Gloria Swanson
$18M
Kriti Sanon
$18M
Gloria Swanson earned $120,000 weekly in 1920s money and still died broke; Kriti Sanon is tripling her per-film fees while building lasting wealth—a century of lessons compressed into one stat.
Gloria Swanson's Revenue
Kriti Sanon's Revenue
The Gap Explained
Gloria Swanson had the higher earning velocity but catastrophic financial discipline. She made $6,000 per week in the 1920s ($120,000 adjusted), yet spent it faster than she earned it on estates, failed marriages, and lifestyle inflation that would make modern influencers blush. She had zero diversification—no production deals, no backend equity, no off-screen income streams. Her wealth was purely transactional: perform, get paid, repeat. The moment studios cut her checks or sound films rendered her obsolete, the money evaporated. She left an $18M legacy entirely because of historical inflation calculations, not actual assets.
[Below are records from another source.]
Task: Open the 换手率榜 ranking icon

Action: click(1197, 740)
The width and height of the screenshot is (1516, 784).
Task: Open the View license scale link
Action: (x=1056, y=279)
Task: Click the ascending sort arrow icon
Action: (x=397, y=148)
Kriti Sanon's trajectory reveals a completely different playbook. She's growing from ₹10 lakh ($12K) to ₹6-8 crore ($720K-$960K) per film over nine years—not because of inflation, but because of deliberate career architecture. She's cherry-picked roles (Mimi earned critical acclaim; Luka Chuppi was commercial gold) rather than accepting every offer. This selectivity increased her market value and negotiating leverage. She's also operating in a Bollywood ecosystem where female leads outside the legacy families (Khan, Kapoor) typically cap out; her ability to command A-list fees despite this ceiling shows business acumen, not just talent.
The real difference is optionality and systems thinking. Kriti exists in an era where actors build production companies, negotiate profit-sharing, and diversify into endorsements and digital platforms—she has multiple income channels. Gloria had one income valve: her studio contract. When that closed, so did the money. Both have $18M on paper, but Kriti's is being actively accumulated from diversified sources while she's still in her peak earning years; Gloria's was spent long ago and only survives as a historical currency adjustment. One built an engine; the other drove a Ferrari until it ran out of gas.